Entendemos a partir da história da Criação que o propósito de Deus ao criar este mundo e todas as coisas nele era derramar sobre nós satisfação e benevolência. Nós também entendemos que a natureza do Criador é apenas a de criar e satisfazer. Portanto, a destruição não pode vir desse pensamento ou intenção. O que está na árvore vem da semente. Nada mais, nada menos. O pensamento do Criador para este mundo era a semente, e sua intenção era satisfazer; se esse é o pensamento, assim deve ser também o jogo final, o resultado.

Contudo, sabemos que a história bíblica nos conta que houve um tempo em que o Criador quis destruir o mundo –  a história da Arca de Noé. Bem, o Zohar explica de forma diferente. Não foi Deus quem criou a destruição. Sabemos que não é da natureza de Deus. Foram os feitos da humanidade que fizeram por merecer as consequências das suas ações. Não como punição, mas como resultado de seus próprios pensamentos, palavras e ações. Por exemplo, se examinarmos nosso mundo hoje: podemos beber a água? E os alimentos que nós comemos, o peixe que criamos, o ar que respiramos? Deus os poluiu? Deus os tornou impróprios para consumo? Deus despejou lixo tóxico nas nossas águas? Foi Deus quem nos fez sofrer essas consequências como punição? Ou seriam elas resultado de decisões que tomamos com nosso livre-arbítrio? O Zohar explica que foi o mesmo contexto na época de Noé. A maneira pela qual o Criador se apresentou foi força do resultado, não de punição. 

E, no entanto, o mundo não foi destruído. De fato, nos foi dada a chance de começar de novo. Depois do dilúvio, a humanidade começou novamente. Todos estavam unidos. No final da porção de Noah, está escrito:

E o mundo inteiro tinha uma só língua e um único discurso. E aconteceu que, conforme eles viajavam a partir do Leste, encontraram uma planície Shinar e se estabeleceram lá. E diziam uns aos outros: ‘Venham, vamos fazer tijolos e assá-los cuidadosamente’. Eles tinham tijolos em vez de pedra, e limo como reboco. E disseram: ‘Venham, vamos construir uma cidade e uma torre que alcance o Céu. Assim, nosso nome será famoso e não seremos dispersos por toda a face da Terra’. E o Senhor desceu para ver a cidade e a torre que os filhos dos homens estavam construindo. E o Senhor falou: ‘Eis que o povo é um só, e todos eles têm a mesma língua que começaram a falar e, agora, nada vai afastá-los do que eles planejaram fazer. Venham, desçamos e confundamos a língua deles, de maneira que eles não entenderão as falas uns dos outros’. Então, o Senhor dispersou-os de lá por toda a face da Terra, e eles pararam de construir a cidade. É por isso que essa cidade foi chamada de Babel – porque lá o Senhor confundiu a língua de todo o mundo, e de lá o Senhor os dispersou por toda a face da Terra (Gênesis 11:1–9).

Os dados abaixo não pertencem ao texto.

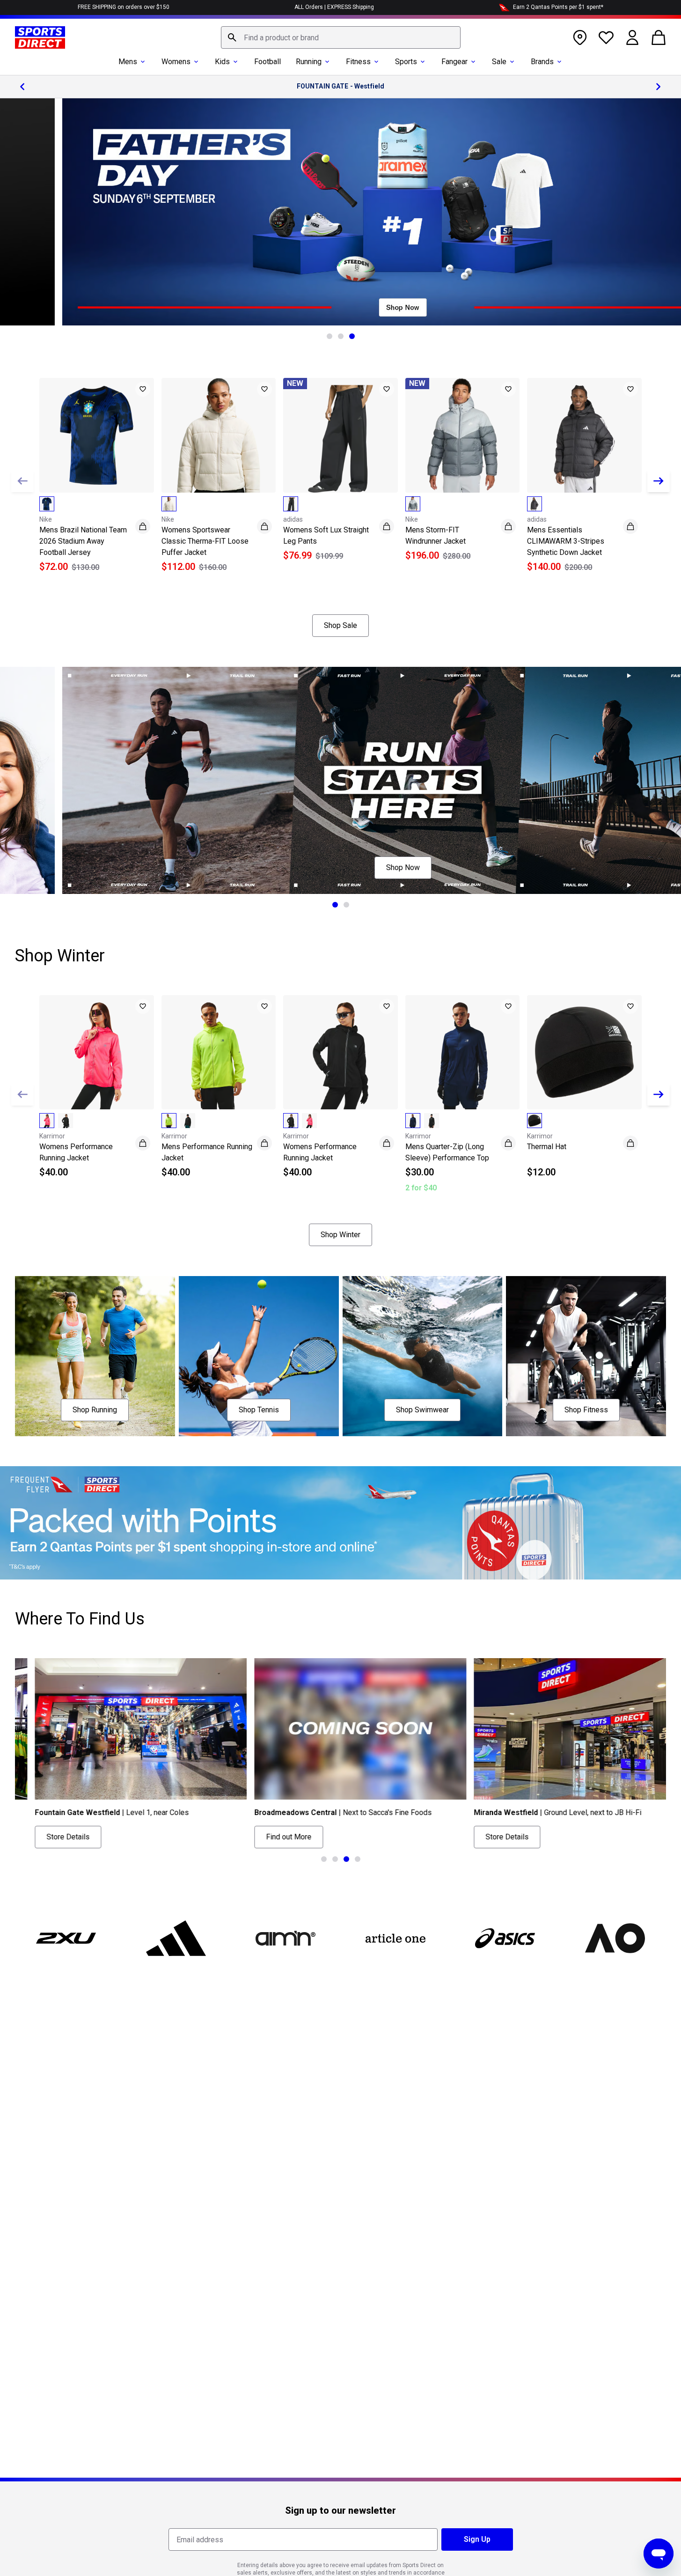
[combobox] (341, 37)
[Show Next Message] (658, 86)
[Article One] (395, 1938)
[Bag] (658, 37)
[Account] (632, 37)
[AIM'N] (285, 1938)
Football (267, 61)
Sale (499, 61)
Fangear (454, 61)
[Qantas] (340, 1523)
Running (309, 61)
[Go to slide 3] (352, 336)
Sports (406, 61)
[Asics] (505, 1938)
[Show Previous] (22, 481)
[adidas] (175, 1938)
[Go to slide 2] (341, 336)
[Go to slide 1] (329, 336)
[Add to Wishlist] (143, 389)
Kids (222, 61)
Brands (542, 61)
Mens (127, 61)
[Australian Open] (615, 1938)
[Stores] (580, 37)
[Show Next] (658, 481)
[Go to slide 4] (357, 1859)
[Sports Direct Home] (40, 37)
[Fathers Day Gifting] (340, 211)
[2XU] (66, 1938)
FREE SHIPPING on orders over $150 (123, 7)
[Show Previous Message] (22, 86)
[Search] (232, 37)
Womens (175, 61)
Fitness (358, 61)
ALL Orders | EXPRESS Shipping (334, 7)
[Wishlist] (606, 37)
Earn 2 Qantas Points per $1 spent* (558, 7)
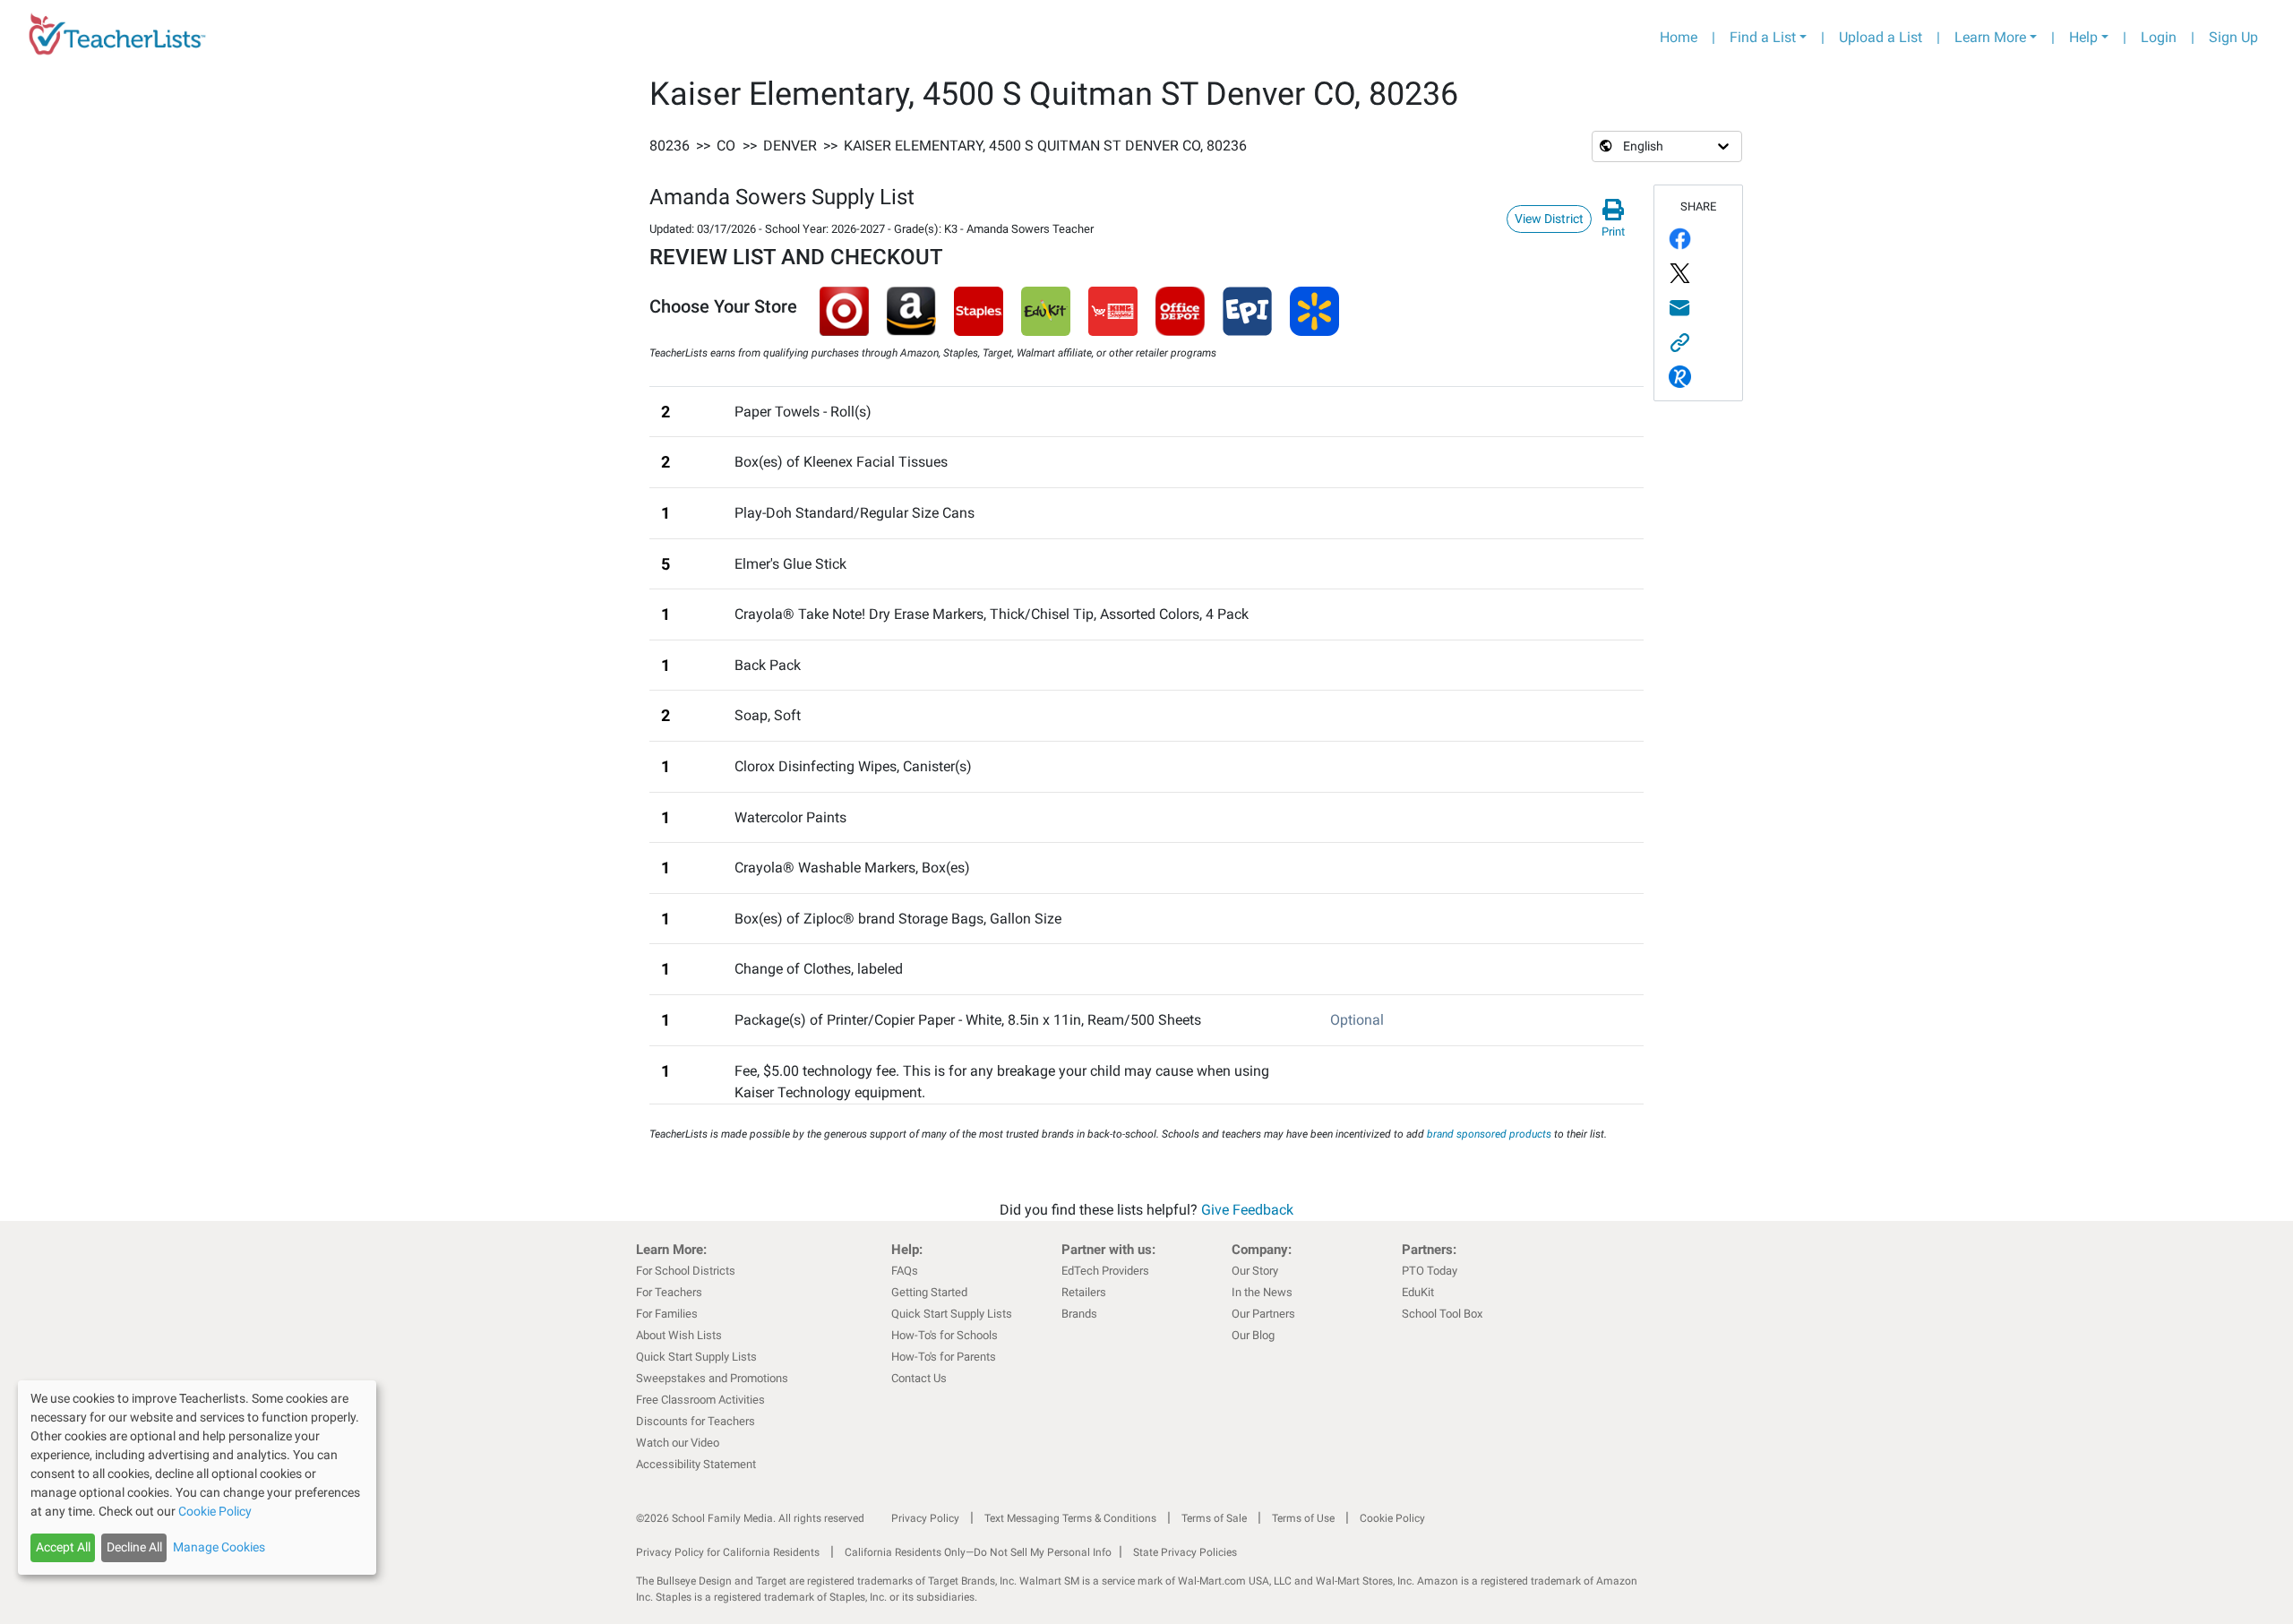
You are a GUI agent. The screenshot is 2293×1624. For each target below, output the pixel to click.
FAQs (904, 1270)
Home (1678, 37)
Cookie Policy (1392, 1518)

O mundo inteiro foi unificado; um mundo, uma visão. Eles queriam construir uma torre para criar uma ligação, uma unidade novamente com o Criador. Eles queriam uma nova humanidade com base nessa unidade. Eles queriam alcançar o Céu, para voltar ao mundo infinito. Eles falavam uma língua, eram uma nação, com uma religião e um poderoso desejo de se conectar com Deus. Elevar-se a Deus não é um bom desejo? O que estava errado?

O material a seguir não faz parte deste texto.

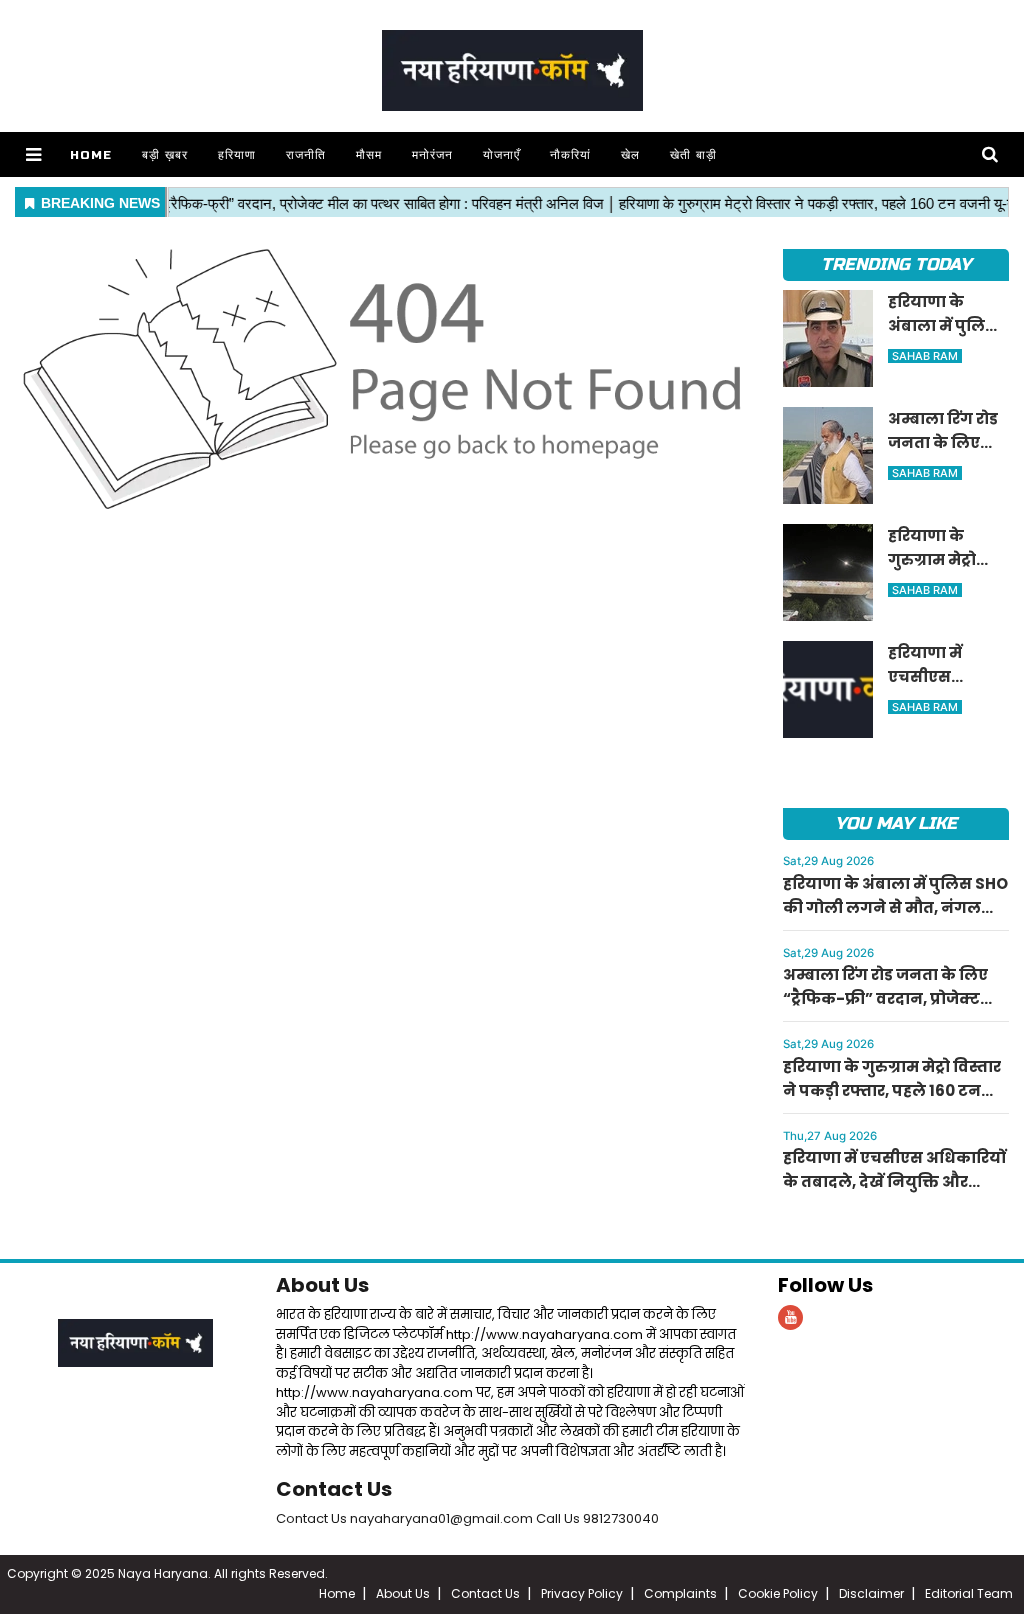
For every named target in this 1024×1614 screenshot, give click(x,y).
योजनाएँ (501, 155)
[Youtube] (790, 1317)
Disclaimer (871, 1593)
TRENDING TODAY (895, 264)
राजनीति (306, 155)
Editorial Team (969, 1593)
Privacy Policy (582, 1593)
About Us (322, 1285)
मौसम (369, 155)
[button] (33, 154)
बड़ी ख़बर (165, 155)
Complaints (680, 1593)
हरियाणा (237, 155)
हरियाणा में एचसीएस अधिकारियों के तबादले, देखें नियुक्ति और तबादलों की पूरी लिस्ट (894, 1181)
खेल (630, 155)
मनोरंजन (432, 155)
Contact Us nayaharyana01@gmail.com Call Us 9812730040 (467, 1518)
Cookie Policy (778, 1593)
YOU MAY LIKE (895, 823)
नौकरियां (570, 155)
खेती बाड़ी (693, 155)
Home (91, 155)
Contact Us (334, 1489)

Por que Deus viu isso e decidiu criar a separação?

Deus embaralhou a língua deles. Embora esteja escrito nas escrituras que eles esqueceram a língua, está escrito no Zohar que eles simplesmente pararam de ver as coisas da mesma maneira. Houve um bilbul. Houve confusão.

Um mundo de diferentes nações, religiões e línguas começou naquele momento da história. A história de Babel explica, portanto, como os descendentes de um homem, Noé, se espalharam tanto e se dividiram em nações e religiões distintas, falando em tantas línguas diferentes.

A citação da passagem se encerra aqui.